Suzanne Braddock St. John's Parish



St. Martin of Tours, like other soldiers-to-become-saints, had a flair for courage, generosity and the flashy gesture. In his case, he famously used his sword to slash in half his cape, giving one part to a beggar. Presumably he kept the other half.

Similarly transforming was the gesture of St. Francis of Assisi kissing a leper, thus overcoming his fear of contagion, and strong desire to avoid the leprous man, with a courageous act of love.

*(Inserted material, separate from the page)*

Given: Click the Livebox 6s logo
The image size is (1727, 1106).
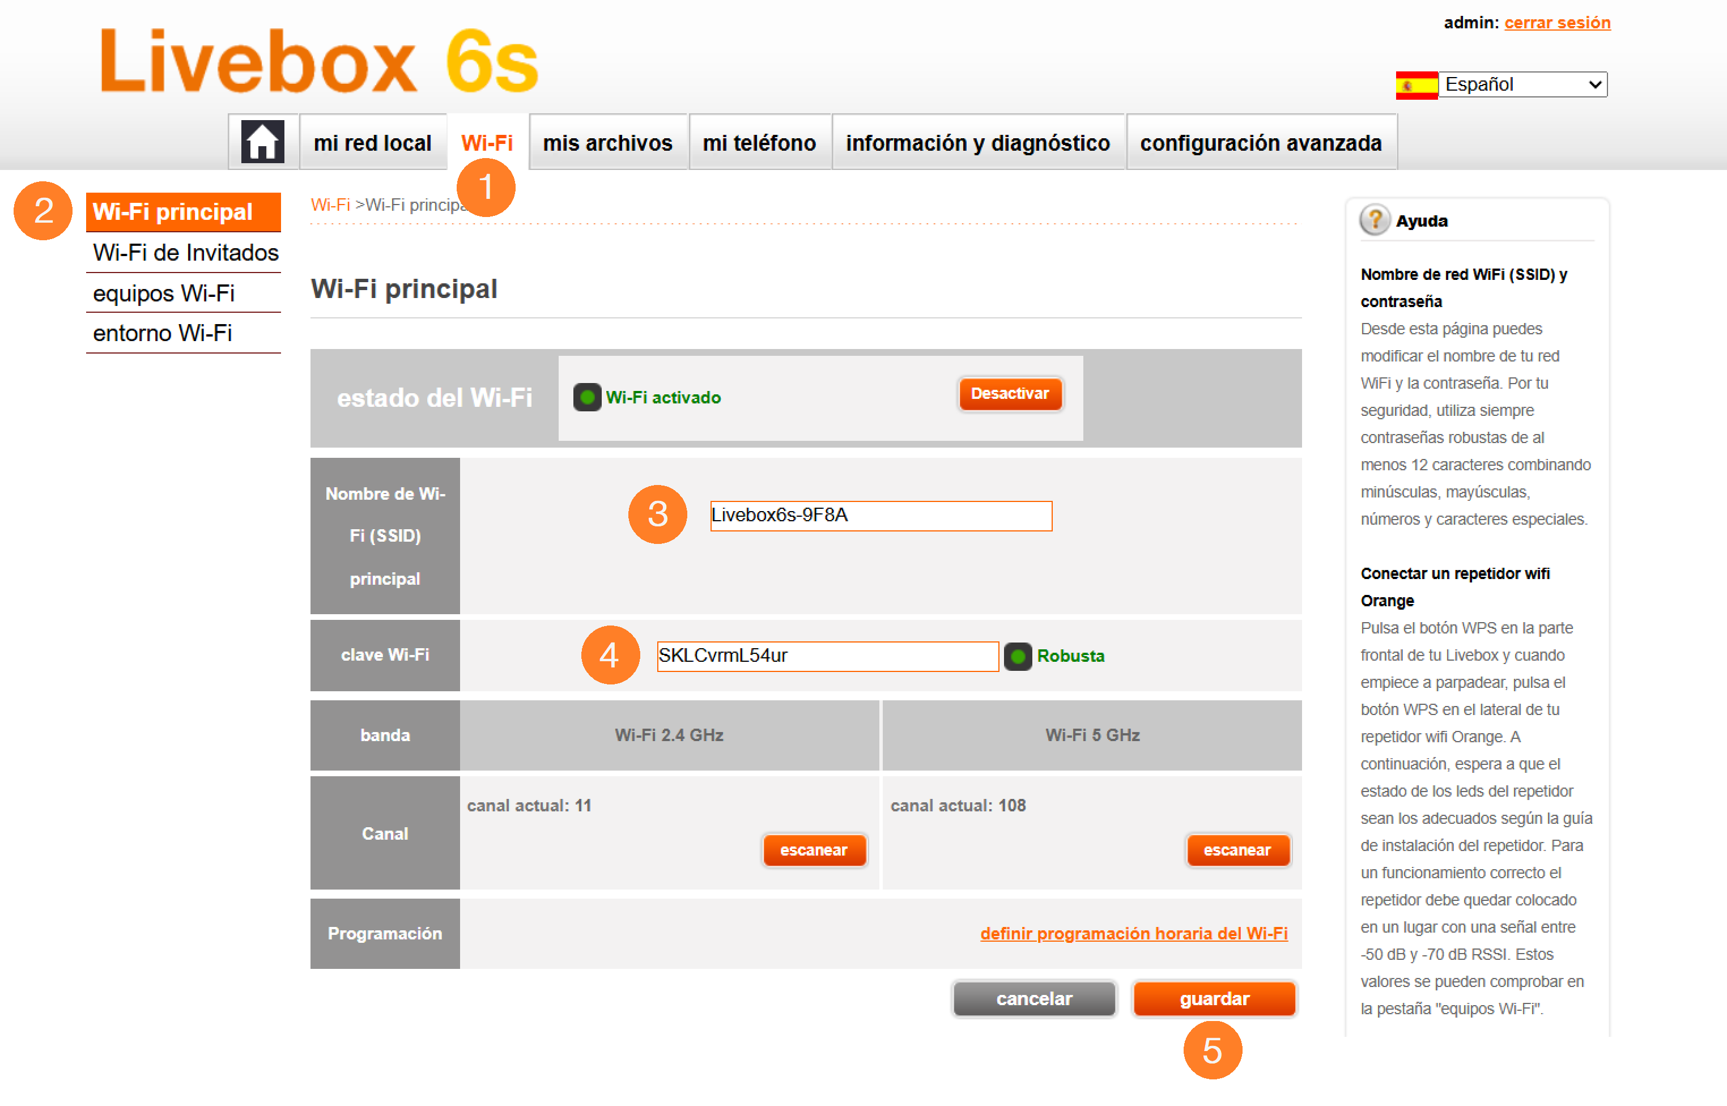Looking at the screenshot, I should [x=319, y=62].
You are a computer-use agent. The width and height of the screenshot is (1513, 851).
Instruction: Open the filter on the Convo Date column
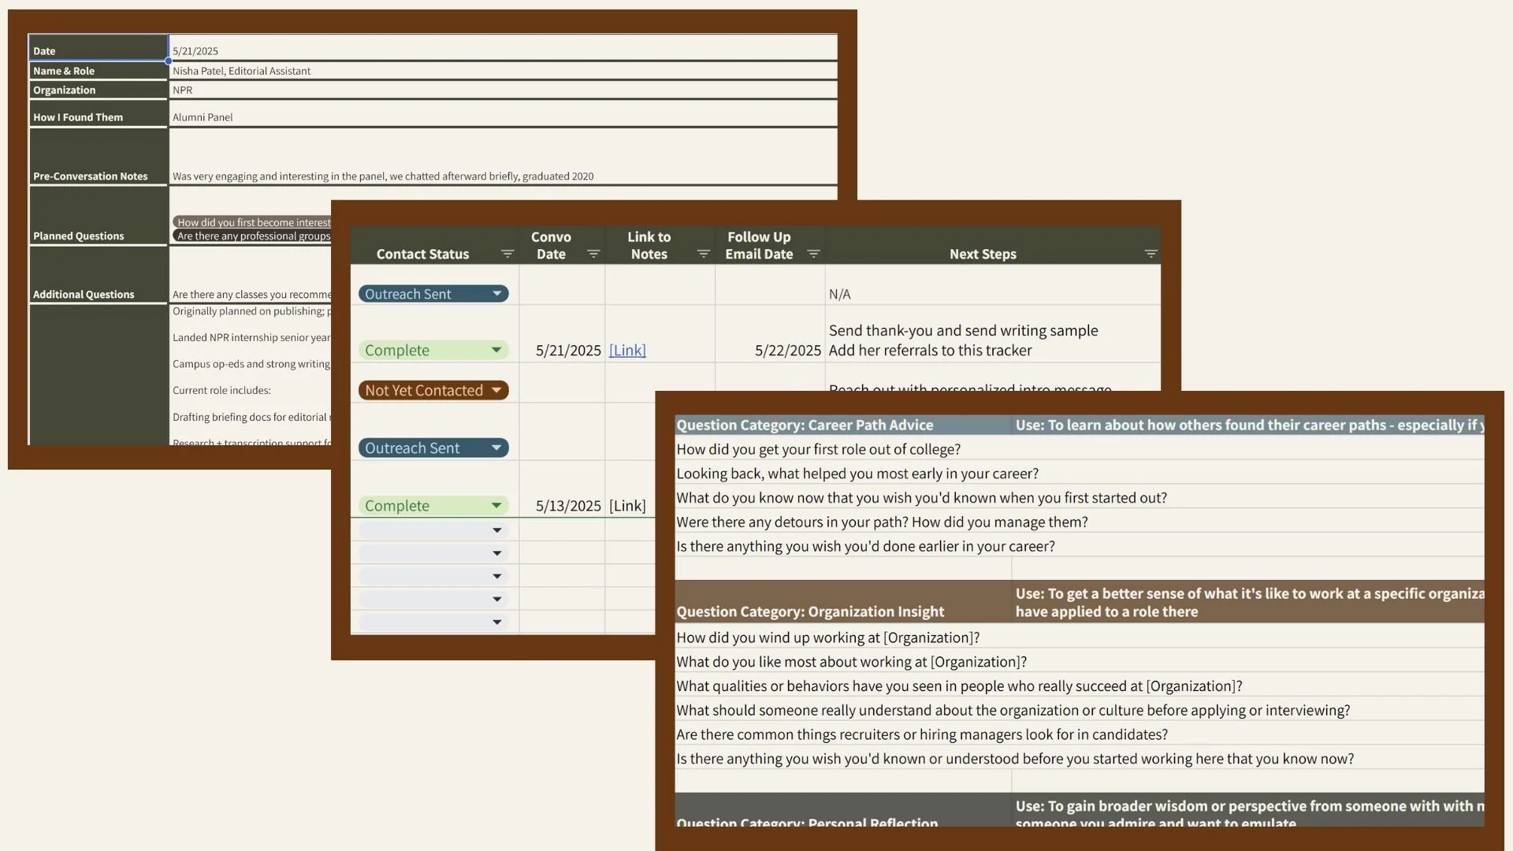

Social distancing to avoid disease is nothing new. Long before the germ theory of disease, isolation and fear of contagion kept anyone with visible skin disease “unclean,” on the outskirts of society. According to custom, one could re-enter society only after a priest certified a cure.

The ten lepers in today’s Gospel needed to raise their voices to be heard from their (socially safe) distance.  “Jesus, Master! Have pity on us!” Jesus only instructs them to show themselves to the priests.

As they were going, all were cured, but like St. Martin of Tours’ kept half-cloak, only one – a foreigner – returned to thank Jesus. 

Again a raising of the voice – a loud voice giving glory to God, and the cured one no longer distanced himself but courageously and with great faith approached Jesus, threw himself at Jesus’ feet and thanked him.

For me it takes courage to raise my voice to God, to ask for a felt closeness, a sure knowledge of his love for me. But when I do, it is in the going that he answers me. God’s love for me becomes felt in acts of kindness toward those he presents to me throughout the day. Isolated as we are during Covid-19, a phone call, a letter, a prayer for others all manifest God’s love for us.  I can feel it.

May we all throw ourselves at Jesus’ feet and thank him.